Yoon Ho Il, Kwon Oh-Ran, Kang Kyung Nam, Shin Yong Sung, Shin Ho Sang, Yeon Eun Hee, Kwon Keon Young, Hwang Ilseon, Jeon Yoon Kyung, Kim Yongdai, Kim Chul Woo
Department of Internal Medicine, Seoul National University Bundang Hospital, Seoul National University College of Medicine, Seongnam, Korea.
BioInfra, Inc., Seoul, Korea.
J Cancer Prev. 2016 Sep;21(3):187-193. doi: 10.15430/JCP.2016.21.3.187. Epub 2016 Sep 30.
Despite major advances in lung cancer treatment, early detection remains the most promising way of improving outcomes. To detect lung cancer in earlier stages, many serum biomarkers have been tested. Unfortunately, no single biomarker can reliably detect lung cancer. We combined a set of 2 tumor markers and 4 inflammatory or metabolic markers and tried to validate the diagnostic performance in lung cancer.

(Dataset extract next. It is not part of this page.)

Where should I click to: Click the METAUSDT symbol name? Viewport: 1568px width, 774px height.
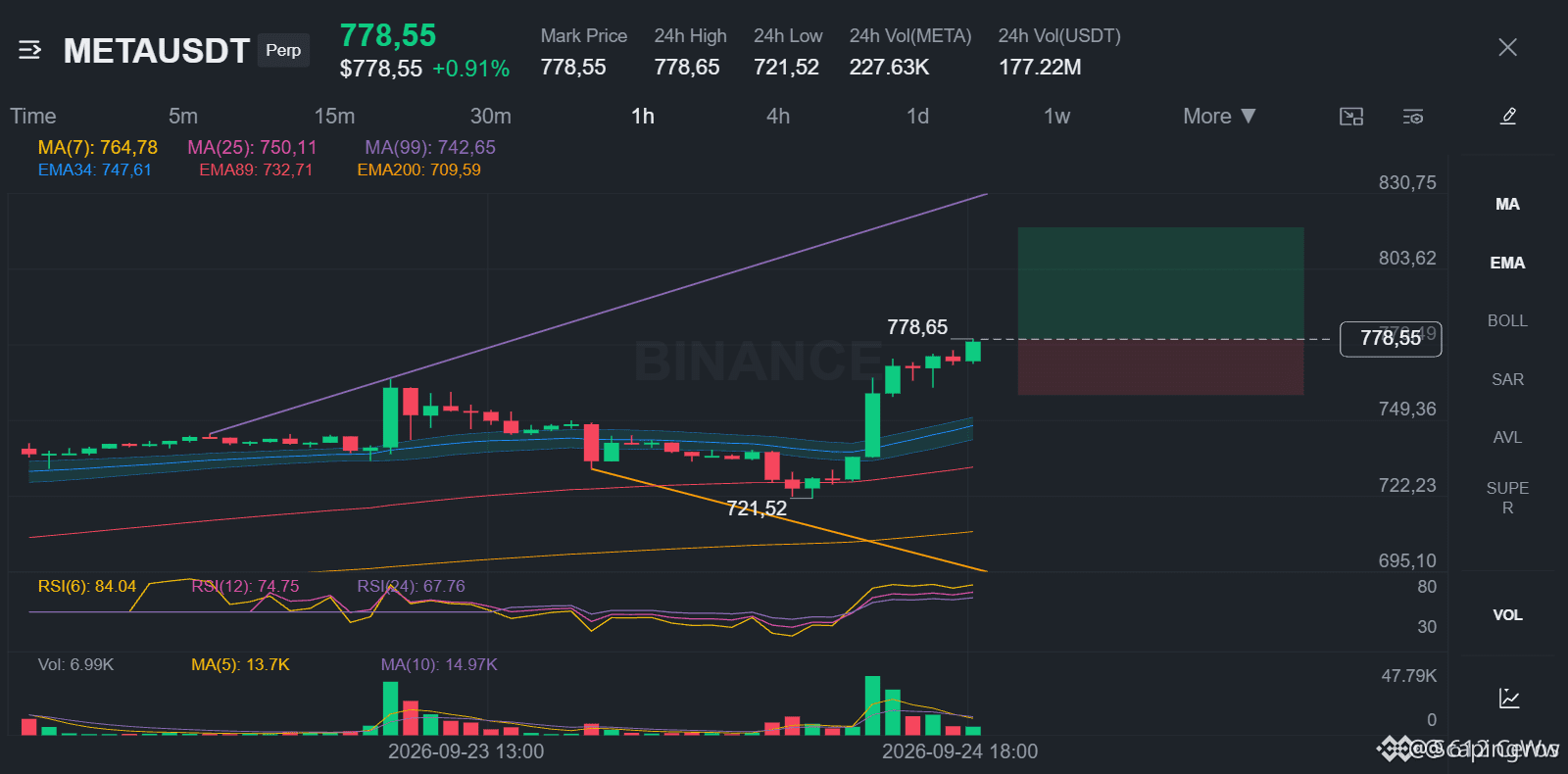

We collected serum samples from 355 lung cancer patients and 590 control subjects and divided them into training and validation datasets. After measuring serum levels of 6 biomarkers (human epididymis secretory protein 4 [HE4], carcinoembryonic antigen [CEA], regulated on activation, normal T cell expressed and secreted [RANTES], apolipoprotein A2 [ApoA2], transthyretin [TTR], and secretory vascular cell adhesion molecule-1 [sVCAM-1]), we tested various sets of biomarkers for their diagnostic performance in lung cancer.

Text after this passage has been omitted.